To recap, we decided the local, public school was woefully unqualified to impart a reasonable education. The teaching staff was filled with an inordinate number of inexperienced teachers (owing to the population growth in the area), and way too many liberal educators. No dissenting opinions – even politely presented - would be heard. And yes, they had no qualms penalizing any student who didn't think the same.

The school refuses to separate children that want to learn, from the ones that don't give a shit. So they have classrooms they can't control, and end up teaching to the lowest common denominator.

Instead of book reports, they had collages of crayons and glue, representing the theme of a story. Almost all the required reading for the “advanced” Lit class involved only stories of victims – they're the real heroes! No classic literature whatsoever.

What's worse is, every other day I'd see something in the news about gang violence, or kids getting knifed because someone didn't like the way they looked.

So The Teen is going to a different school. This was preceded by several months of hemming and hawing about what a mistake this was, that the uniforms suck, and what if her old friends forget her, and she doesn’t make new ones? What if there's no cute, swooshie-haired boys? What if the girls are bitchy?

So far, the hope of a more serious education looks promising: they had a required summer reading list. Fahrenheit 451, Animal Farm, To Kill A MockingBird and Pride and Prejudice to start. All must be read by the time school began, and there will be tests. Hooo-boy!

Sure, I would've hated that when I was her age - but hey, as an adult I can see the benefits of having been forced to read the classics. Some kids grow up and “get it”. Others blow it off and never pick up anything other than teen angst novels.

And they're reading Orwell. ORWELL. How awesome is that?

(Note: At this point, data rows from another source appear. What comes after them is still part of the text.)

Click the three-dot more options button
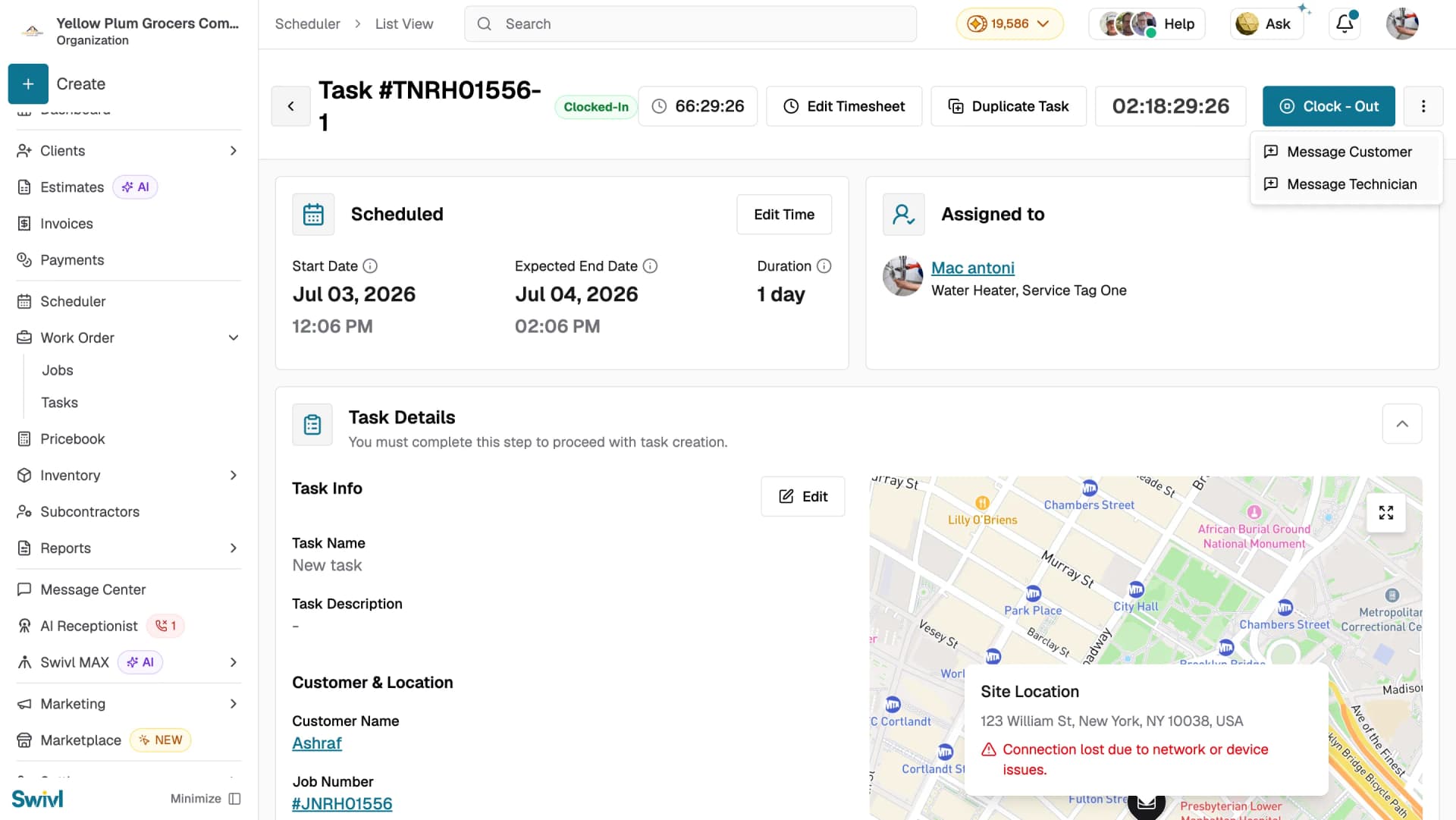This screenshot has height=820, width=1456. click(1423, 106)
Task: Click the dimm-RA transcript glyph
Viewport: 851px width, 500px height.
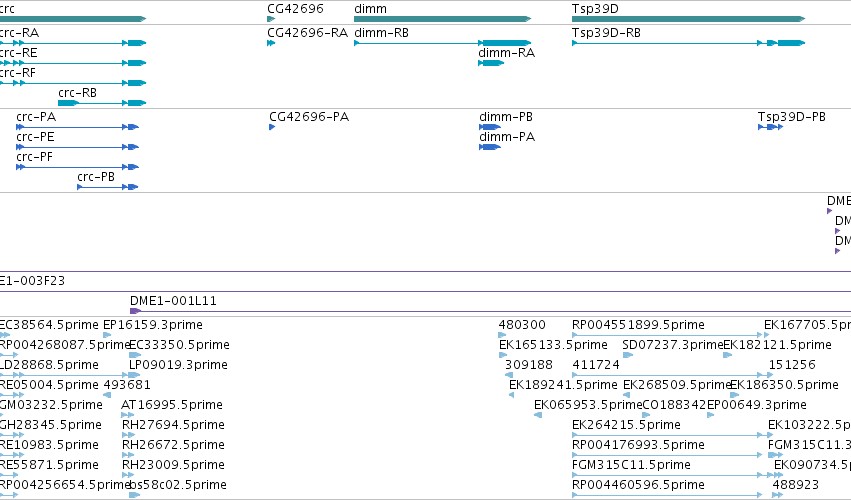Action: pos(491,64)
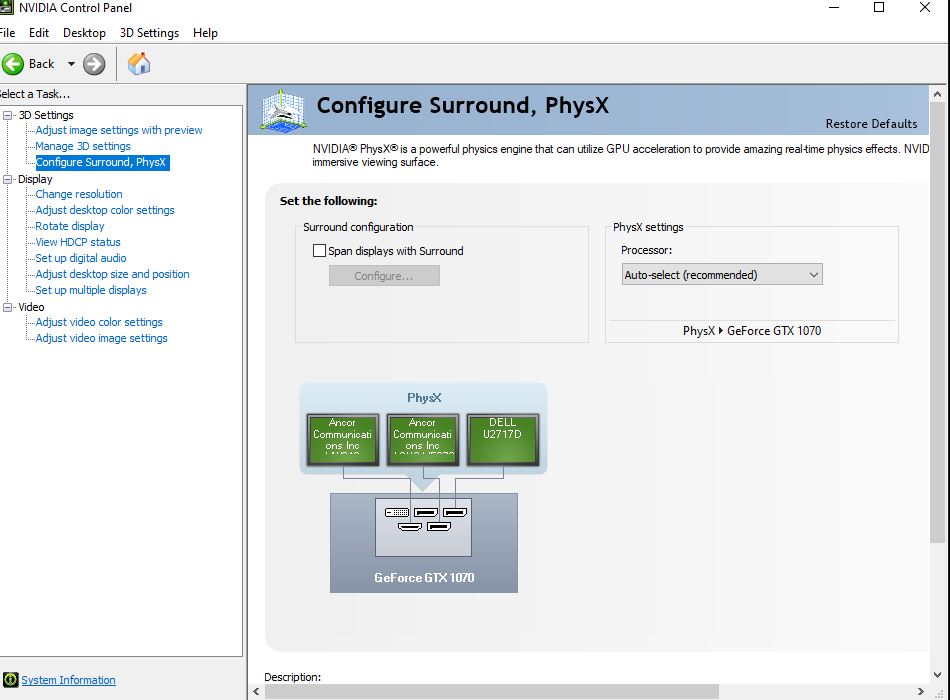The width and height of the screenshot is (950, 700).
Task: Select the DELL U2717D monitor icon
Action: point(502,440)
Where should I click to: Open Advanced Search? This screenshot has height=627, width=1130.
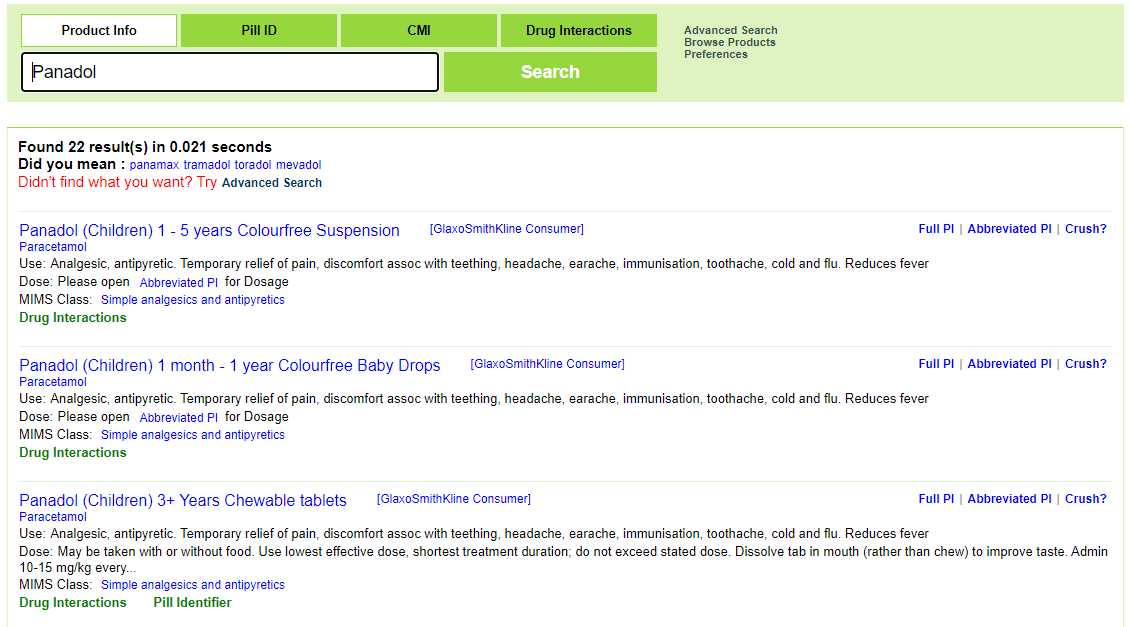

Thankfully, now that we're a month into the new school, my daughter's adjusting, friends have been made, and things are finally settling in nicely. Unfortunately, I am told there are no swooshie-haired, Justin Bieber wanna-bees. Sadness.

In other news, work continues to suck loudly and powerfully. I was moved to a failed project that somebody, somewhere up the food chain is attempting to resurrect. It's horrible, and nothing works right. The IT department decided this doesn’t matter, they intend to cram it in anyway.

It's my job to help fix it, with no documentation or resources. Departmental politics prevent me from actually interacting with the other members of my team, because they're technically still tied to other projects. It's a bit of a spy game communicating with one another on bug fixes.

Which leads me to another thing about fixing other people's crap. I'm burnt out on it. I'm not talking about fixing little oddball scenarios where the user right-clicked a field, on a Wednesday, during a full moon, and the web page failed. I'm speaking of the large, gaping holes where someone overlooked an entire business process. I'm tired of trolling through thousands and thousands of lines of code, Scotch-taped together by at least 200 other people, trying to find the mystery exception. Or, in this case, finding whole sections that were apparently not finished – made obvious by all the “add such-n-such here” notations.

I used to think I wanted to just do development work, creating applications from the ground up. Too boring, and a huge personal sacrifice. Our developers put in an average of 60-80 hours a week. Maybe ten years ago I would've had the patience, interest, and extra time, but now I just want to do the best job I can, go home, and take care of my family.